(Assignment)
Where in the records does the word "agent" occur? Copy each line in which it does.

(Records contained in a dataset)
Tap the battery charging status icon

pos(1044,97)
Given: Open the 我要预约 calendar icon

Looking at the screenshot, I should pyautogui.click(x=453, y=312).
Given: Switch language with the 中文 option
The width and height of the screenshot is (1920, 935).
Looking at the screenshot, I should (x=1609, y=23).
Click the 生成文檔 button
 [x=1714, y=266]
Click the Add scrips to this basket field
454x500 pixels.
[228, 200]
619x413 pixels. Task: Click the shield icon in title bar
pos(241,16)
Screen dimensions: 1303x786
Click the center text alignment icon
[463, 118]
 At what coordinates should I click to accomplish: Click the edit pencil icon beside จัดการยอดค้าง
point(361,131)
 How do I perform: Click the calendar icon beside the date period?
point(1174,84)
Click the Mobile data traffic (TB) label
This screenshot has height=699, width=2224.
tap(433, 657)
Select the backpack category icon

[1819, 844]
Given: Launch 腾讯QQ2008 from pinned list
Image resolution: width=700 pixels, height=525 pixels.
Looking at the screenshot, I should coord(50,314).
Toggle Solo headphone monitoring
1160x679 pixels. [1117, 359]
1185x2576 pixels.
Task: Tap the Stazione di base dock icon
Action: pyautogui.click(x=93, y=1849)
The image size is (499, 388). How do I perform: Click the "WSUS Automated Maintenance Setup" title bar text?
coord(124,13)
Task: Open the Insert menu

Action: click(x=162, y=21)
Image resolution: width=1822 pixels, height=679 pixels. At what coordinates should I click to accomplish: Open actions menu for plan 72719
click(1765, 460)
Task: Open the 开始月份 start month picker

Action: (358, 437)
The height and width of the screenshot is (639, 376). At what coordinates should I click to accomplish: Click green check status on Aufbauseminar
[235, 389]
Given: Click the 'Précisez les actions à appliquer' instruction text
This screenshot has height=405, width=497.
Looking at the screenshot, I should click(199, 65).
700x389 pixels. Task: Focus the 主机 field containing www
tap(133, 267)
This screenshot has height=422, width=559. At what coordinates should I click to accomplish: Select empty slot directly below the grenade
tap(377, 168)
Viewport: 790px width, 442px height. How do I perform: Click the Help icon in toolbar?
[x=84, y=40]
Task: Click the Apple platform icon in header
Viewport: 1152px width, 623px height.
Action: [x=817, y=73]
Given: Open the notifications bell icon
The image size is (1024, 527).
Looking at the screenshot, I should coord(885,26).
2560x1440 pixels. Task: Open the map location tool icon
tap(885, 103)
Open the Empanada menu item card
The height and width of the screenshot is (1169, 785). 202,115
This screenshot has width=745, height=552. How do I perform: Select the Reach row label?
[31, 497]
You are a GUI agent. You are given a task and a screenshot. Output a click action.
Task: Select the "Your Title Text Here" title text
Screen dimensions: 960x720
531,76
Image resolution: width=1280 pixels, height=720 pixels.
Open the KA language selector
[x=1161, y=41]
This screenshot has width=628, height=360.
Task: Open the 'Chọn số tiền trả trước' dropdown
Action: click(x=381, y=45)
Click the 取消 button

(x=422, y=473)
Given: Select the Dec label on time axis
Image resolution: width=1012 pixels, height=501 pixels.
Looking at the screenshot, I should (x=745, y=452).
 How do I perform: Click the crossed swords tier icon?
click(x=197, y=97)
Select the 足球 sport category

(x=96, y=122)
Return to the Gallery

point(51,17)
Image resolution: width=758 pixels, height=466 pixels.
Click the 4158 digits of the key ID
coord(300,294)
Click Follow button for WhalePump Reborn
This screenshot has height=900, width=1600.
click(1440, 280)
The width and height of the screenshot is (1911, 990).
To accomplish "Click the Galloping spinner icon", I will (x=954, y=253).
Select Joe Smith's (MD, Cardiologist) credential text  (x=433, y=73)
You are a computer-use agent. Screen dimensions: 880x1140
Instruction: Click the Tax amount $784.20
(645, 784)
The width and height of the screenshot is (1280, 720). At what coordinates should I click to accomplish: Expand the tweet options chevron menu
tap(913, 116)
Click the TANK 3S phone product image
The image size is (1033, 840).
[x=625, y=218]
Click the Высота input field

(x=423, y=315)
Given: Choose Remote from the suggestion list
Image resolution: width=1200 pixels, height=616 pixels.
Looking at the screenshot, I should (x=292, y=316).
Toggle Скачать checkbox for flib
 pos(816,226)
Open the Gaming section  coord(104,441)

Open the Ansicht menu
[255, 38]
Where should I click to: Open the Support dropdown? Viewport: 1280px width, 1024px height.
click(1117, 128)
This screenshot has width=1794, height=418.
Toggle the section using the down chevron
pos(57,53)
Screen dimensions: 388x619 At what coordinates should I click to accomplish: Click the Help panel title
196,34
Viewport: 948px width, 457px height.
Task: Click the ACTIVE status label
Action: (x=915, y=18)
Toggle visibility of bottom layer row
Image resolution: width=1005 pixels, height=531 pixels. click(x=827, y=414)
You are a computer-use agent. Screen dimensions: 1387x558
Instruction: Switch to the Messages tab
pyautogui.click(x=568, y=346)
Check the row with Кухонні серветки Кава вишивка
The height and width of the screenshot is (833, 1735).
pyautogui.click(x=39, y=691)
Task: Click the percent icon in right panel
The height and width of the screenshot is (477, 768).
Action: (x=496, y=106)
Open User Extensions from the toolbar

(Answer to this exercise)
You are a GUI agent. You are given a task and a screenshot. Output a click action.
You are a computer-use agent. Screen dimensions: 880x1140
You are a computer-use agent. Screen dimensions: 1387x558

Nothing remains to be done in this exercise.